Recorded data |
****************

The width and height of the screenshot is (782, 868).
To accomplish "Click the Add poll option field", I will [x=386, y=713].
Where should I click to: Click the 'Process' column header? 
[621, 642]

****************

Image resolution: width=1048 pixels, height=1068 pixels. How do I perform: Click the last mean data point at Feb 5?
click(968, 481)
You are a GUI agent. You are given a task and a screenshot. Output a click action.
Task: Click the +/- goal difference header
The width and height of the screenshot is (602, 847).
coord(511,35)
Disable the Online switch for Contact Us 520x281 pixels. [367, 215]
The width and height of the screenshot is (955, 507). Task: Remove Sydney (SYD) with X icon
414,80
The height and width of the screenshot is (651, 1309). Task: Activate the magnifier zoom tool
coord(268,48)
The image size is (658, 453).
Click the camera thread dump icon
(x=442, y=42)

****************

Task requirements |
Every line above from the line with "Image resolution: width=1048" to the line with "Task: Click the +/- goal difference header" is wanted, ends included; write them out exactly and add no other line.

Result for this exercise |
Image resolution: width=1048 pixels, height=1068 pixels. How do I perform: Click the last mean data point at Feb 5?
click(968, 481)
You are a GUI agent. You are given a task and a screenshot. Output a click action.
Task: Click the +/- goal difference header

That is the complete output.